The Umbrella Project (UP) was created by Jen Forristal to equip local youth with valuable coping skills. It is a teacher-led curriculum with the purpose of guiding teachers, students and parents. The intent, to reframe perception regarding life’s challenges, creating a more positive way to manage stress.

Her goal was to build a foundation that models an intentional style of parenting, “so that we are not relying on chance to ensure that our children will build a full complement of coping skills,” she said. And it’s not just about teaching the importance of these skills, it’s about actively practicing them - to form the confidence, and resilience, to face darker days.

“It's very clear to me that your umbrella of coping skills are a direct result of how the people around you cope with challenges,” said Forristal. She describes growing up with holes in her own ‘umbrella’ that could have inhibited her ability to become the success she is today, if she hadn’t had the fortitude to push through.

The UP curriculum is built on storytelling platforms and the power of learning from the narratives of others. Forristal says, “everyone around you is someone to look up to if you know what to look for.”

The UP Mental Health Awards & Scholarships were created to celebrate those who model positive coping skills to benefit the community. “We are constantly amazed by the stories we hear about students, teachers, and schools using their umbrella of coping skills, to weather the tough days, take on big challenges and help others do the same,” said Forristal.

When asked how she manages her own stress, she says, “most of what I now do was once outside my comfort zone - from public speaking, to writing a book, developing and researching a curriculum, to being the CEO of a growing team. I have had to stretch outside my limits on an almost daily basis.”

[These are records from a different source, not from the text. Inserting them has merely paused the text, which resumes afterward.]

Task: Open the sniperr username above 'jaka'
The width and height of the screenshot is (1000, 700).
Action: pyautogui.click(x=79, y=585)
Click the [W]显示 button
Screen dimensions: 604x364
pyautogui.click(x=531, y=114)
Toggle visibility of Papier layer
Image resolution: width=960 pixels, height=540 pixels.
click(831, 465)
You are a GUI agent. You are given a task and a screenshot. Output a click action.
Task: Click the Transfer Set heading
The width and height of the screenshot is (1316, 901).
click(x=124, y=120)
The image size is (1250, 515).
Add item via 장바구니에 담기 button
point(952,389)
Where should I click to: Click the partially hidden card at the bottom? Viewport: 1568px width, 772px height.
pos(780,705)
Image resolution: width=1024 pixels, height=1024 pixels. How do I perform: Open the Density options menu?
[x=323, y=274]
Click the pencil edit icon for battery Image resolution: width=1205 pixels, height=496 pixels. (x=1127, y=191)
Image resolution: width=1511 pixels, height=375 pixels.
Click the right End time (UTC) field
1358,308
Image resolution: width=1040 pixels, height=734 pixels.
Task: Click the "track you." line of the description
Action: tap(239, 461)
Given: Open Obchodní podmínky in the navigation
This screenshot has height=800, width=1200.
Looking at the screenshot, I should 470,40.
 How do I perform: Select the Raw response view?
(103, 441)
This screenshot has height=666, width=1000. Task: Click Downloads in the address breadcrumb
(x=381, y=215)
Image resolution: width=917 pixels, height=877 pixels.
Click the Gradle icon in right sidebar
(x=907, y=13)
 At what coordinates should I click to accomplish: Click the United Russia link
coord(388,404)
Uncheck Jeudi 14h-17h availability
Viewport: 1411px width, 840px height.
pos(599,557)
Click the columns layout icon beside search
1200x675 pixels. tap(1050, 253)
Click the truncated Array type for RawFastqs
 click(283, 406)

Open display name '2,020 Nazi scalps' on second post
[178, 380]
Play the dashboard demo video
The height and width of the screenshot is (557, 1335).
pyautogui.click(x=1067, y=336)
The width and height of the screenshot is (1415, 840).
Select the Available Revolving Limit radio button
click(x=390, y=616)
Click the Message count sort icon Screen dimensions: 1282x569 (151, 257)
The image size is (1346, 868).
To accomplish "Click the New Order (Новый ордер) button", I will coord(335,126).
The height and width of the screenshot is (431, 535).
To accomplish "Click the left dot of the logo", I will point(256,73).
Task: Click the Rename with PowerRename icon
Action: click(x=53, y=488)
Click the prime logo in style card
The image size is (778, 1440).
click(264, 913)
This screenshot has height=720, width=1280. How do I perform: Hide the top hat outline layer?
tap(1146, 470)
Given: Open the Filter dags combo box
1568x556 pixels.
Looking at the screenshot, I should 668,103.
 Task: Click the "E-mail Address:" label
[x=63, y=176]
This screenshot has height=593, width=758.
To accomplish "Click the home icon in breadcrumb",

She finds her courage in her sense of purpose and compassion for others. She says her rewards are in the results. A recent research study through Trent University looked at over 500 students across three different school boards. The impact of using the UP curriculum resulted in significant improvements in overall emotional intelligence, adaptability, stress management and interpersonal skills across all ages and genders.

She said, a local group of third graders recently used their UP skills to form a class promise using self-compassion. They have created a nonjudgmental environment, allowing themselves to make mistakes and being kind to each other when they do.

“If only we all could have learned to prioritize self-compassion in grade 3,” she beams.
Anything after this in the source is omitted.